As a conservative who is deeply skeptical of Trumpian populism, I experienced 2016 as something of a ghoulish joke. Again and again, I would tell myself that this or that group of people wouldn’t be susceptible to the “charms” of Donald J. Trump. It wasn’t surprising to see shills like Ann Coulter or Sean Hannity racing after the latest right-leaning fad, but surely (I reasoned) the serious conservatives would resist. All right, well, the social conservatives would resist. All right, well, the intellectuals would resist. All right, well, the Catholic intellectuals would resist.

Some did. Still, the “Trumpian skeptic” room just kept getting emptier, and emptier, and still emptier. In the end, there was only one group of fellow travelers who reliably proved impervious to the Trumpian allure. They were my old friends, the libertarian atheists. What’s that old adage about making God laugh by telling him your plans? It certainly felt like someone must be laughing at me by the end of 2016.

Obviously, I am generalizing; I still know a great many anti-Trump religious conservatives.
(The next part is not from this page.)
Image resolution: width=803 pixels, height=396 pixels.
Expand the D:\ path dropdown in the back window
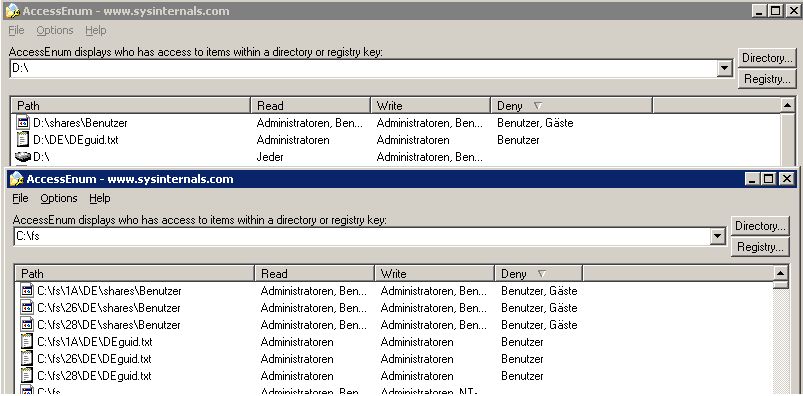[x=724, y=68]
I also do not wish to imply that all people who supported Trump, even in a limited way, should be seen as sellouts or opportunists. I understand why some reluctantly voted for Trump, despite grave concerns about his character. Nonetheless, it did really seem that a great many people whom I once viewed as “like-minded” (religious conservatives and intellectuals of a broadly Aristotelian bent) were, in a sense, seduced by Trump. It was excruciating to watch. Most people started tentatively with a “lesser evils” argument, but soon their justifications and even mannerisms made clear that they had given him, not just their votes, but also an alarming measure of loyalty, trust, and even love. Of course, many people had very legitimate concerns about the judiciary, the left’s cultural aggression, and so forth. None of that can fully explain the enthusiasm, which drew people into a complicity that went far beyond what pragmatic concerns alone could justify. The traditionalists felt the tug of Trump’s cultural nostalgia. Also, of course, they hated the political left.

It felt as though religious conservatives were susceptible to this seduction in a way that more committed libertarians were not. Fixated as I was on the deficiencies of my small government friends, I failed to appreciate that all subgroups have their blind spots. Libertarians may miss certain cultural nuances that traditionalists are able to see, but the reverse is also true. Traditionalists are more susceptible to nostalgia, and sometimes overly hostile to changes that may, taken in context, be appropriate and good. It’s very difficult to sift a healthy traditionalism from a grasping and reactionary nostalgia, and sometimes we get the balance wrong.

Perhaps most importantly, though, traditionalists can be inattentive to the threat posed by governmental overreach. More than libertarians, they have an appreciation of authority and cultural solidarity, and those can indeed be good things. One consequence, though, is that many traditionalists like to feel that the state is “on their side”. If that condition seems to be met, they may not ask the necessary, probing questions. At times like this, we need our libertarian friends to help keep us on the straight and narrow.

No culture is perfect, and every political theory has its shortcomings. Libertarianism is the same. In this moment of political transition, though, we should be grateful for minds that turn endlessly on the government-skeptical spit. They may not have all the depth and breadth of the philosophia perennis, but the insights they do have are important. We ignore them at our peril.